§ Reading text
Thursday, February 16, 2012

Going to get worse before it gets better

The Lens reports on yesterday's city council criminal justice hearing on cuts to mental health services at the LSU Interim public hospital.
Dr. Roxanne Townsend, chief executive officer of LSU Interim Hospital, told the committee that the hospital has already seen its budget shrink by some $150 million since 2009, down from $955 million to $804 million.

“This is the first time we have had to touch behavioral-health services,” she said. “We do anticipate that there will be an overflow into the emergency room.”

Unfortunately, the emergency room is slated to lose four beds as well.

“These [proposed] cuts are happening to a system that has been on a road to improvement, but it is fragile,” said New Orleans Health Commissioner Dr. Karen DeSalvo.

She cited the “extremely short timeline and somewhat arbitrary nature of the cuts,” and noted that the city does not “have room to absorb these cuts,” given the various and ongoing post-traumatic disorders and social ills that continue to befall New Orleans.


The cuts to LSU dovetail with Governor Jindal's highly questionable medicaid privatization program. Funds that once went to provide these services will now be funneled through private managed care networks.

Jindal critics at the Advocates for Louisiana Public Healthcare maintain that the governor essentially raided $50 million in Medicaid money generated at LSU Interim and gave it to his Department of Health and Hospitals to shore up that department’s $489 million shortfall.

§ Prompt 1
Copy the post on hospital cuts between "Jindal critics at" and "department’s $489 million shortfall.", inclusive.
§ Prompt 2
According to the post on hospital cuts, how many beds is the emergency room slated to lose?

§ Data for review
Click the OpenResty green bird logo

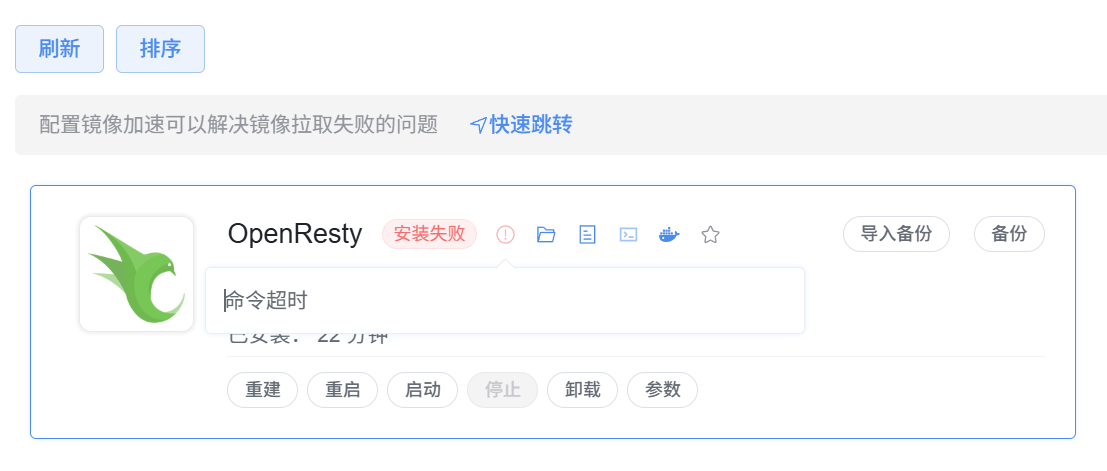[x=136, y=274]
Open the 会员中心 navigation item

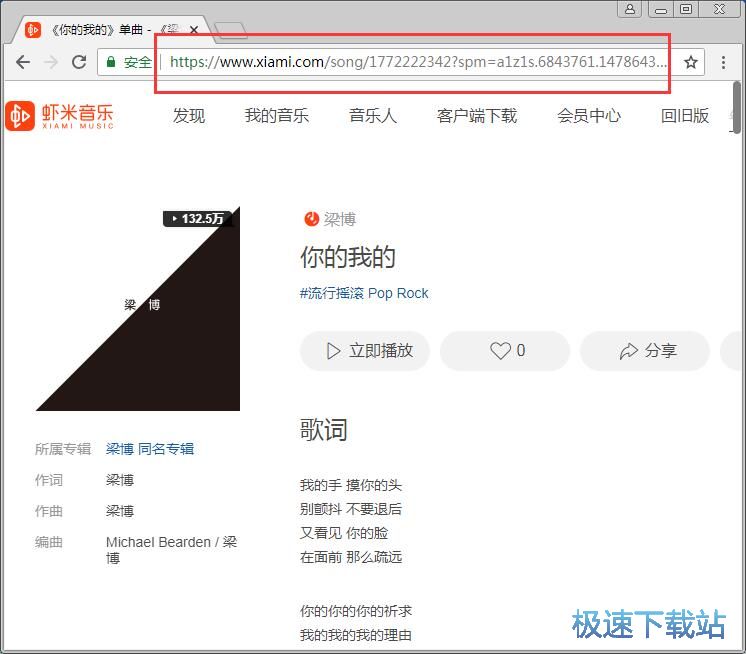tap(589, 116)
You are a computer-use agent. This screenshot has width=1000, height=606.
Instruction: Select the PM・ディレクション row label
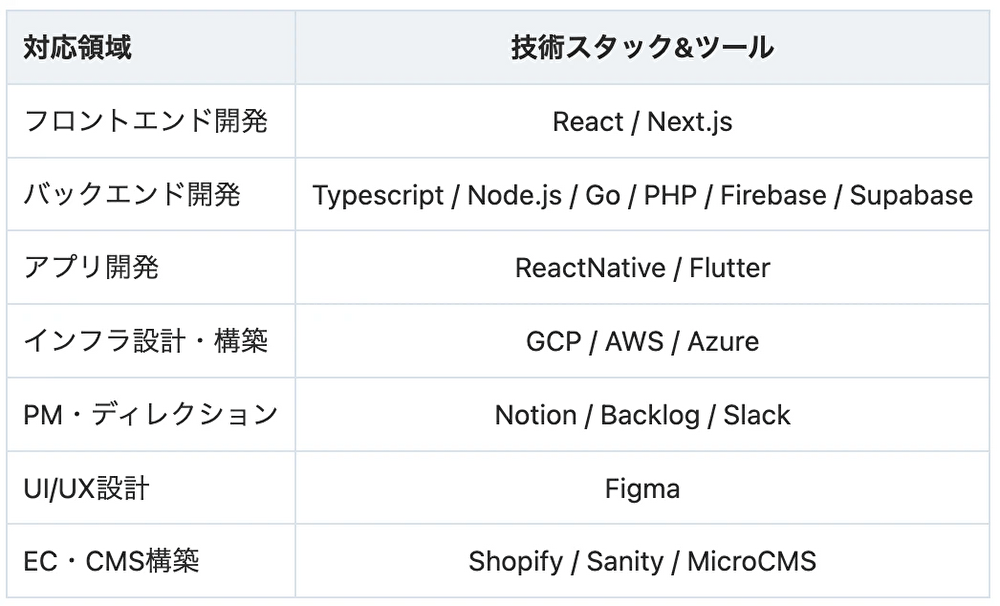pos(150,414)
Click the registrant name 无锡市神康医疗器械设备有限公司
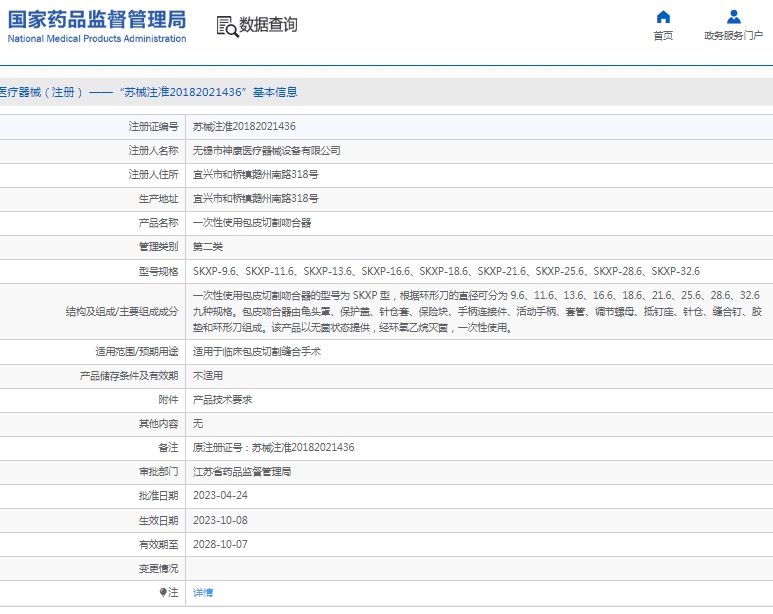 [267, 151]
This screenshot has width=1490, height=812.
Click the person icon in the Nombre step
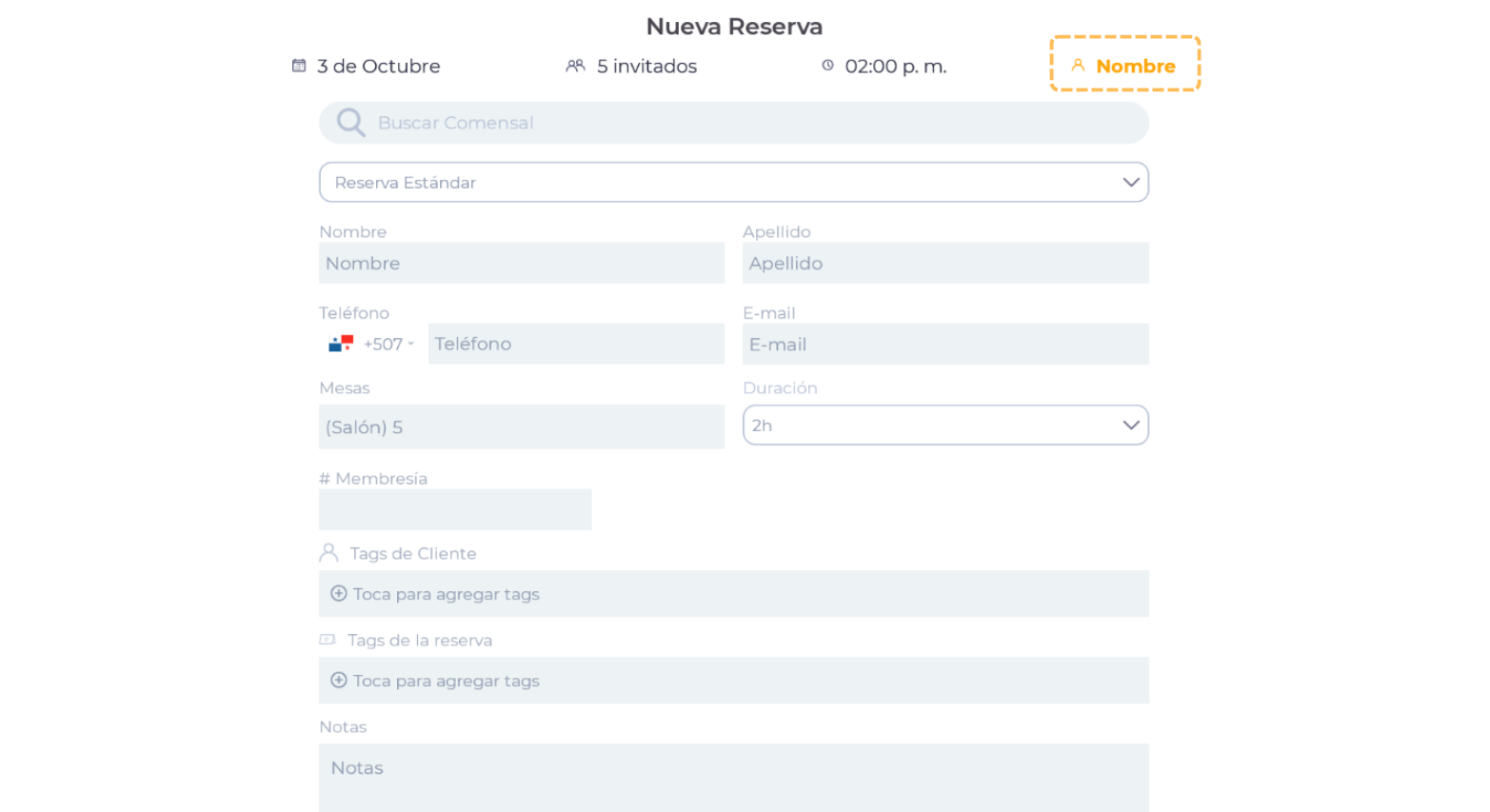pos(1078,66)
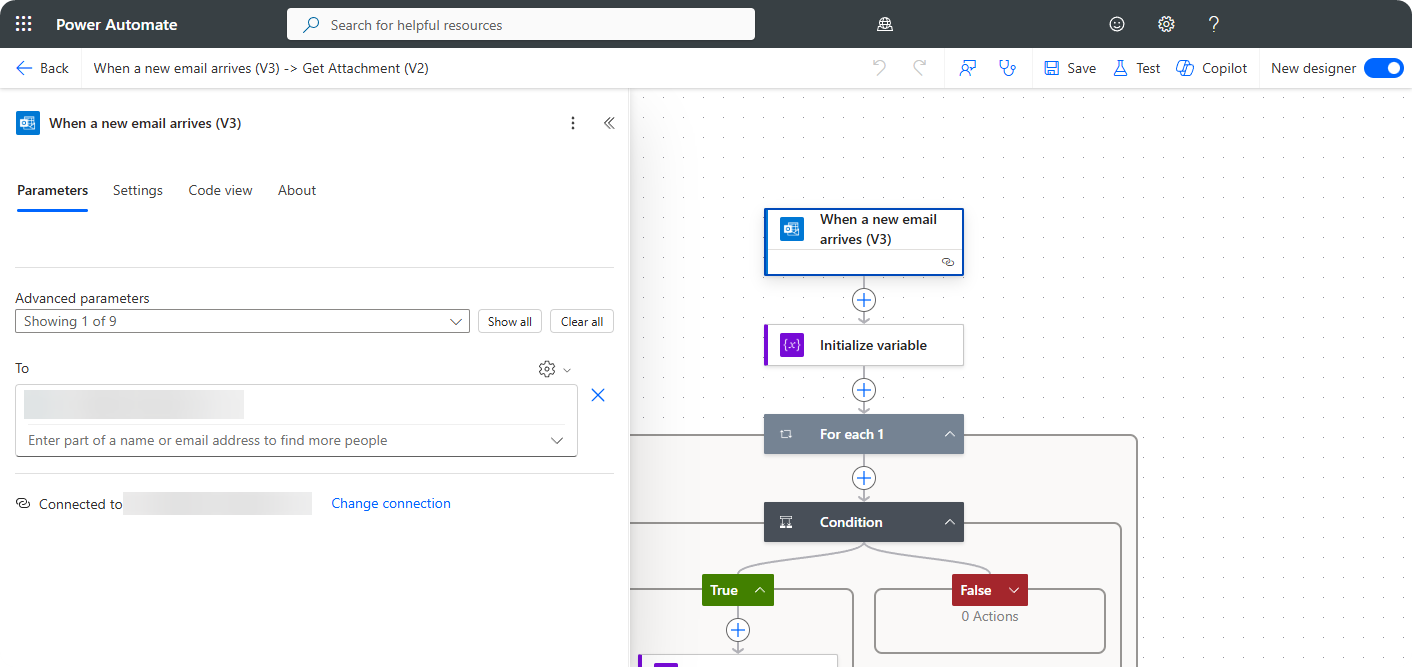
Task: Expand the Advanced parameters dropdown
Action: click(x=242, y=321)
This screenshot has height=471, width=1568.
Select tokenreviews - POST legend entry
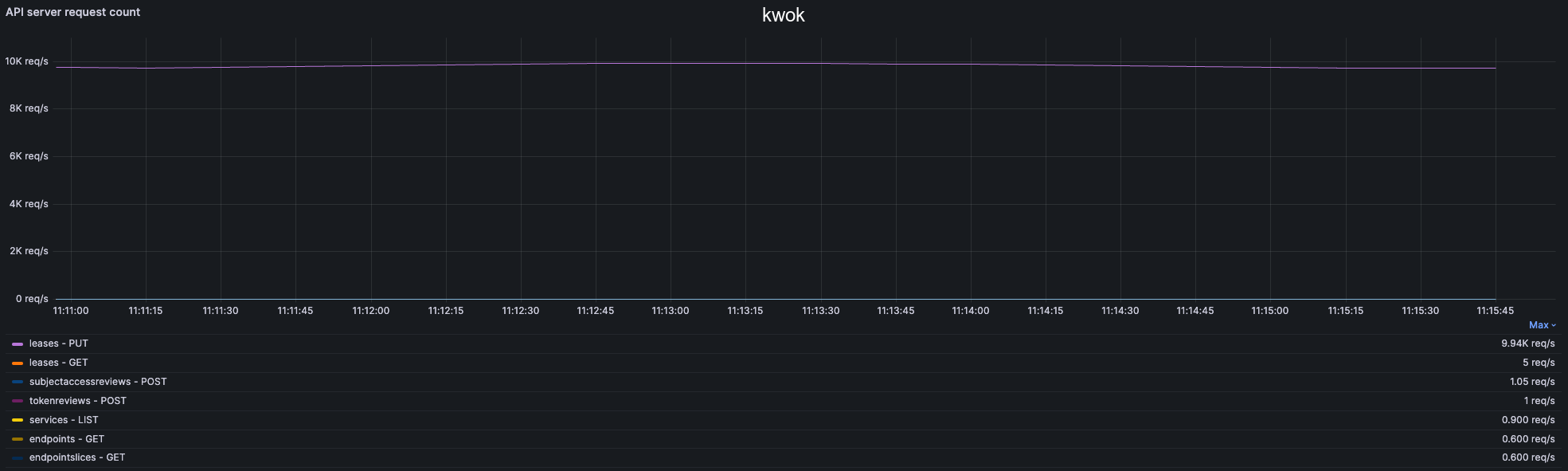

§ Exercise answer 1
Jindal critics at the Advocates for Louisiana Public Healthcare maintain that the governor essentially raided $50 million in Medicaid money generated at LSU Interim and gave it to his Department of Health and Hospitals to shore up that department’s $489 million shortfall.

§ Exercise answer 2
Four beds.